The Federal Agricultural Mortgage Corporation (Farmer Mac) will restate three years’ worth of financial statements. The company, chartered by Congress to establish a secondary market for agricultural real estate and rural housing mortgage loans, said it is correcting its accounting for derivatives transactions. Specifically, the lender will no longer apply hedge accounting to derivatives it uses to manage interest rate risk.
Instead, Farmer Mac will show fluctuations in the fair value of its derivatives in operations statements, rather than deferring or offsetting them, it said in a press release. This affects the statements made in 2003, 2004, 2005, and the first two quarters of 2006.

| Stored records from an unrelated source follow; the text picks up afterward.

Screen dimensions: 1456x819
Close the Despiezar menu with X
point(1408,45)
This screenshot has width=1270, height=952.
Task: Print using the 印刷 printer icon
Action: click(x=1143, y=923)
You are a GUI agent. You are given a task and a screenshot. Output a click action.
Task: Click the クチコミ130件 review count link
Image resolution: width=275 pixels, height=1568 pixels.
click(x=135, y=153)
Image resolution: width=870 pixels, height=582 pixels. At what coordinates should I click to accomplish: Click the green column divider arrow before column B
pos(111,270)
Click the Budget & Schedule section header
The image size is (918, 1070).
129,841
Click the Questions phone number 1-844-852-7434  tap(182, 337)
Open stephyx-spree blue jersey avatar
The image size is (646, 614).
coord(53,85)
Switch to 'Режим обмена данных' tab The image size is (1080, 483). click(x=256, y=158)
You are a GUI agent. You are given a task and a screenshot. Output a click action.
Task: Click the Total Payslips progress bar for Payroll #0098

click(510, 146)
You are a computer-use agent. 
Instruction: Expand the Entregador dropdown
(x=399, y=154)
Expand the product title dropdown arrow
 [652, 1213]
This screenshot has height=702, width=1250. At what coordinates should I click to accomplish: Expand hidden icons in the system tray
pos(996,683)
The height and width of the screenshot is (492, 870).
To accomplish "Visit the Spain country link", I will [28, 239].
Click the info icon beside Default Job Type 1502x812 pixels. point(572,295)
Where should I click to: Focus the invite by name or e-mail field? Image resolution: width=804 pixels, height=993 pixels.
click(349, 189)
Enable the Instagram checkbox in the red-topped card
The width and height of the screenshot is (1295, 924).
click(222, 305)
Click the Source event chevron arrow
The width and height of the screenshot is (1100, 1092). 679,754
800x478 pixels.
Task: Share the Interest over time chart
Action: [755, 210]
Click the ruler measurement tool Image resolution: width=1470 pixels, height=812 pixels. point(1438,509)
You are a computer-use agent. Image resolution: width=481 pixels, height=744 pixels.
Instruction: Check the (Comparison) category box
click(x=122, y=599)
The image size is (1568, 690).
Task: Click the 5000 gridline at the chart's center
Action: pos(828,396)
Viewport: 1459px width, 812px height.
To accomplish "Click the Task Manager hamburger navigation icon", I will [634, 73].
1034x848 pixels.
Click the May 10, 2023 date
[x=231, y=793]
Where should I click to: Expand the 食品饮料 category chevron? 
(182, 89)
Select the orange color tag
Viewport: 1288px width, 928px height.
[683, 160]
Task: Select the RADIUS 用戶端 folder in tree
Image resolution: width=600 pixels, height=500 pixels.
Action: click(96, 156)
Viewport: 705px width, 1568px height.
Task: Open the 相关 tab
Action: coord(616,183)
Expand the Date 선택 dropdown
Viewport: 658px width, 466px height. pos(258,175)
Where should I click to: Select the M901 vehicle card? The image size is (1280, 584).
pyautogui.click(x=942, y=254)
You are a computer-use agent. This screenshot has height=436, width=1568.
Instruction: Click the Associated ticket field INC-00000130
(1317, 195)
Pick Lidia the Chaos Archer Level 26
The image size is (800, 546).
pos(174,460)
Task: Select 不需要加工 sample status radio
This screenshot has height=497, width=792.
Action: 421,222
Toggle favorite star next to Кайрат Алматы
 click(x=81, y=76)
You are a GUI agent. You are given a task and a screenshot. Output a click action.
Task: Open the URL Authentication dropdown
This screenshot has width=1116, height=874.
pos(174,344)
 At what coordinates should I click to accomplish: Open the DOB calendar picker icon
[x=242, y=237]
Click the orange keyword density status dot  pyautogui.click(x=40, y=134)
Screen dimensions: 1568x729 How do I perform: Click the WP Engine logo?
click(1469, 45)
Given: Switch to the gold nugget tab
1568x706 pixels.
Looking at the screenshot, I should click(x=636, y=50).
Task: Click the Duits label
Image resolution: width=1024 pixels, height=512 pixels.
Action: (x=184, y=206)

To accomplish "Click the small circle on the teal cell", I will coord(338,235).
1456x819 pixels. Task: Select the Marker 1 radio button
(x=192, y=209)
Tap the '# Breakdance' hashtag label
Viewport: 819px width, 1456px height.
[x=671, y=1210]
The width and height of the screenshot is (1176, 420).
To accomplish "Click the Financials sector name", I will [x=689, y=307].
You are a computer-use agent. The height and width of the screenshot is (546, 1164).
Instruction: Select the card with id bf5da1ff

Because those derivatives transactions effectively hedged the economic risks of the underlying assets and liabilities, the accounting corrections under SFAS 133 will have an “insignificant impact” on Farmer Mac’s financial position, stockholder’s equity, cash flows, and business model, the company said. It also does not expect the restatements to have a significant effect on its overall capital adequacy or its ability to carry out its business development plans.
“Interpretations of the proper application of SFAS 133, a complex accounting standard, continue to evolve,” Nancy Corsiglia, Farmer Mac’s CFO noted in the statement. She pointed out that the company’s assessment of accounting interpretations, as well as industry practices, led to the internal accounting review which, in turn, led to the restatements. “Of course, our risk management will continue to include the use of derivatives,” Corsiglia added.
Farmer Mac warned that discontinuing its use of the hedge accounting provisions of SFAS 133 for future derivative transactions could result in “significant percentage fluctuations” in future GAAP net income.